CARBON OFFSET SIMULATION
We did simulate the impact of offsets like energy efficiency, which seem to provide emitters with the opportunity of making profits outside the cap and has a slightly moderating downward pressure on prices for carbon. In the early days it is a limited effect with virtually no impact towards the end of the game as the cap is reached.
HOARDING CREDITS and TRADING STRATEGIES
Trading strategies and hoarding of credits due to uncertainty in early rounds seem to outweigh the impact of the oversupply of allocation of offsets in the early rounds thus keeping prices down.
By later rounds the market expectation is that offset emitter energy efficiency and free allocation would mean emitters escape paying a price of carbon and abatement doesn’t occur. However, we find that the opposite is true, traders making a market for carbon and emitters buying to secure future carbon supply act in a way that supports the price of carbon because inventory of carbon stays high. As the game goes on carbon inventories are exhausted, low carbon fuel prices rise and the value of low carbon plants rise and high carbon fuel prices fall as companies more rapidly than expected shift to a lower carbon market.
Trading strategies are highly profitable as the industry grows and pure commodity trading strategies tend to do badly.
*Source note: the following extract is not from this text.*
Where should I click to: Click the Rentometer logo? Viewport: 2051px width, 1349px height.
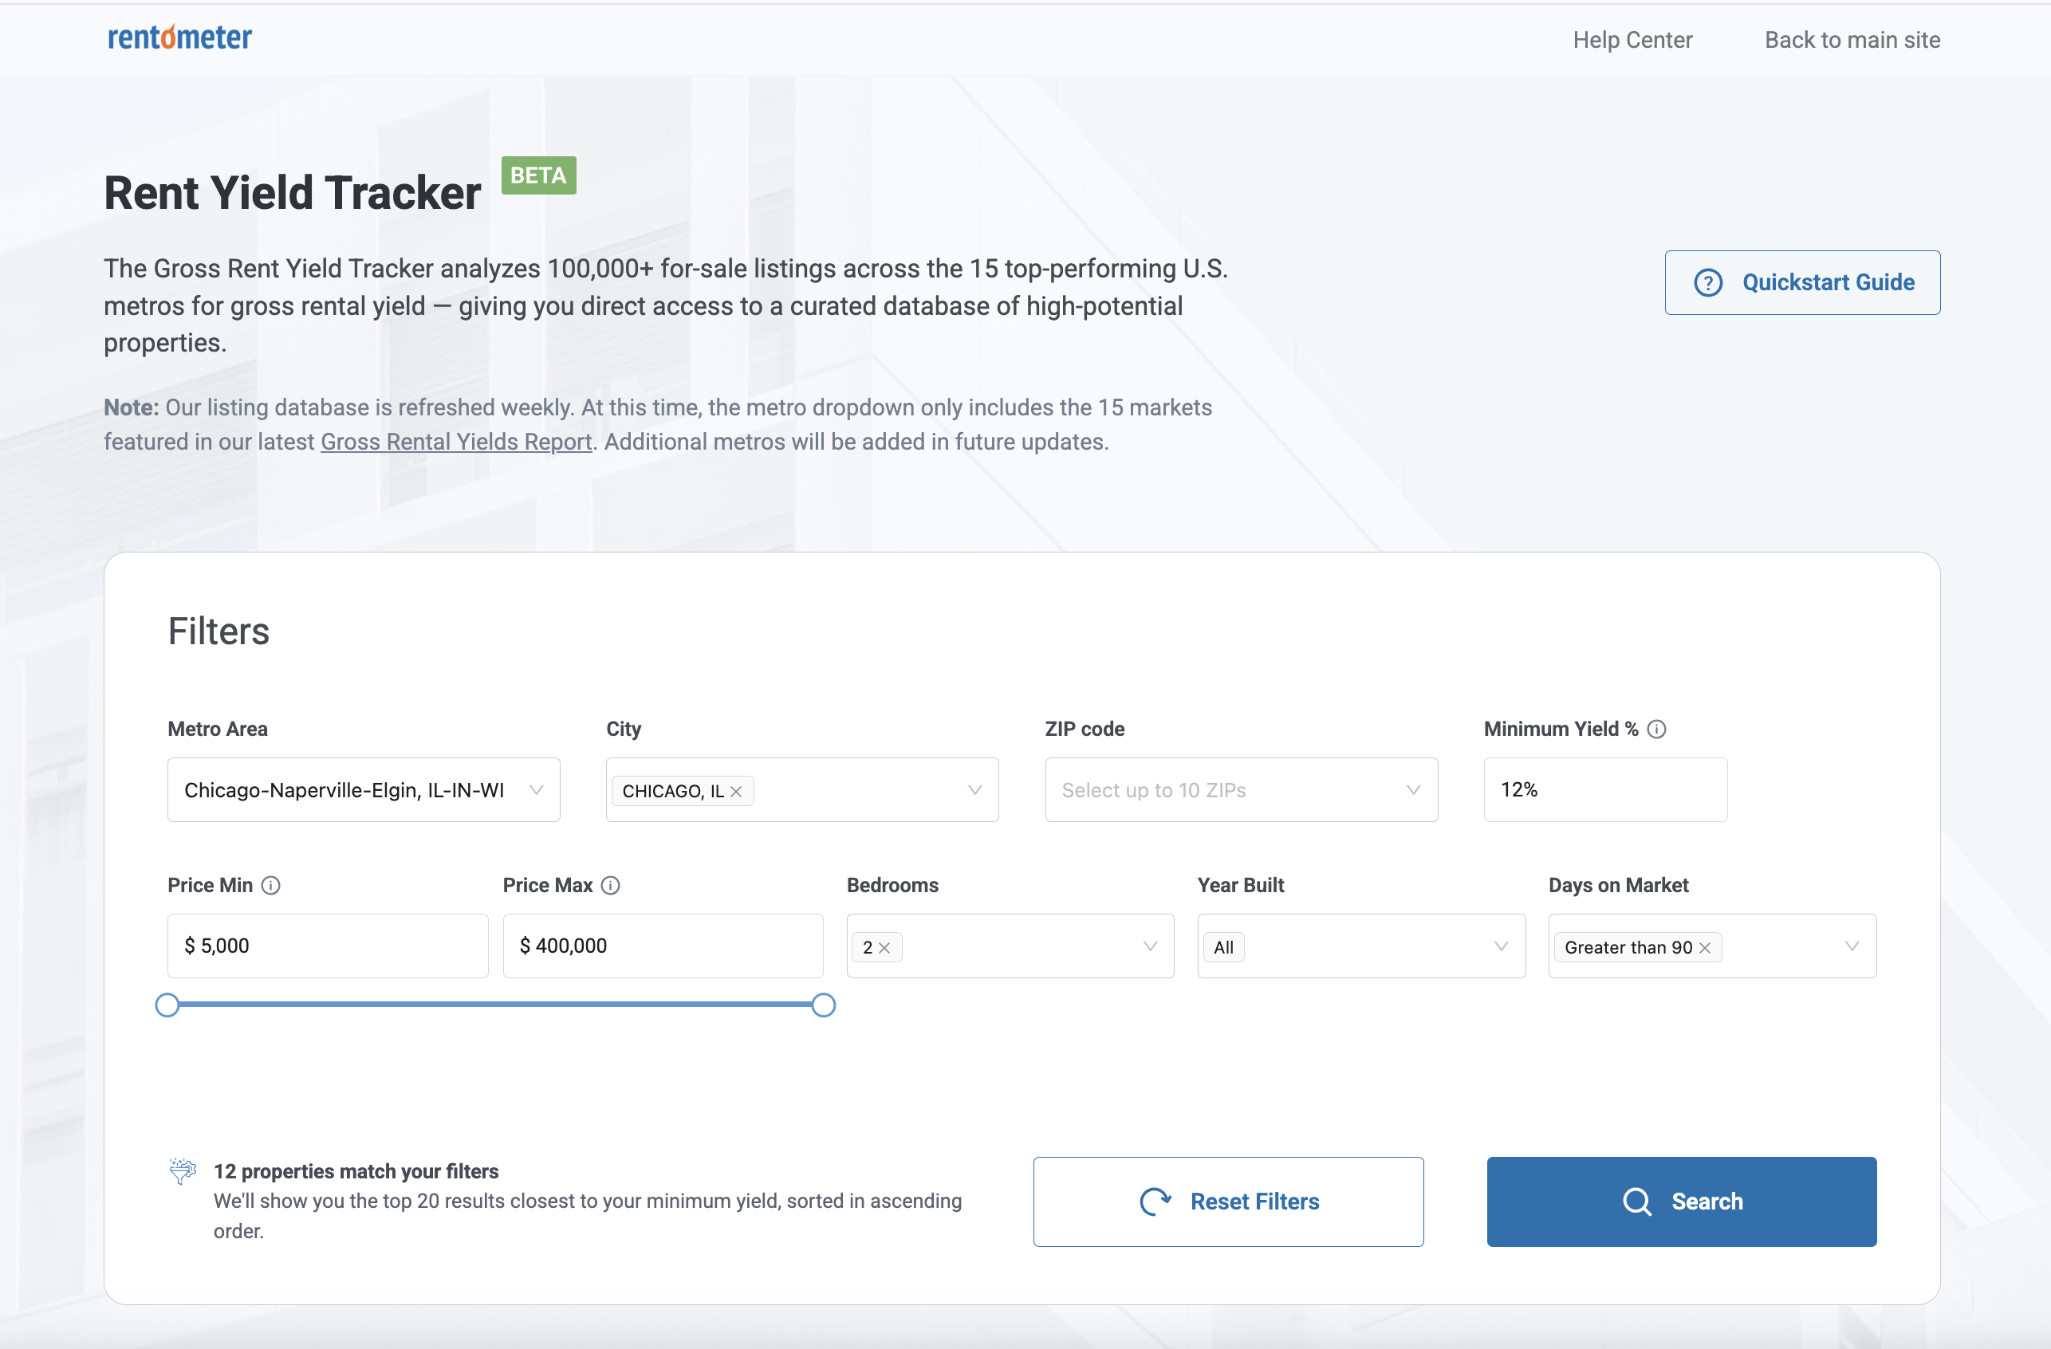(x=178, y=36)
The only obvious losing strategy is straight coal but that does not become apparent until later rounds and the last point is the winning strategy tends to be won by those that invest heavily on low carbon strategies as soon as possible.
In Conclusion, this is a fanatastic game to bring everyone up to speed on the mechanics of carbon trading and it has the benefit of showing actual human behaviuor, which can only be factored in when people are in the position of actually buying power plants and seeing what they would do when faced with a cap and a requirement to buy fuel and carbon credits to run their plants.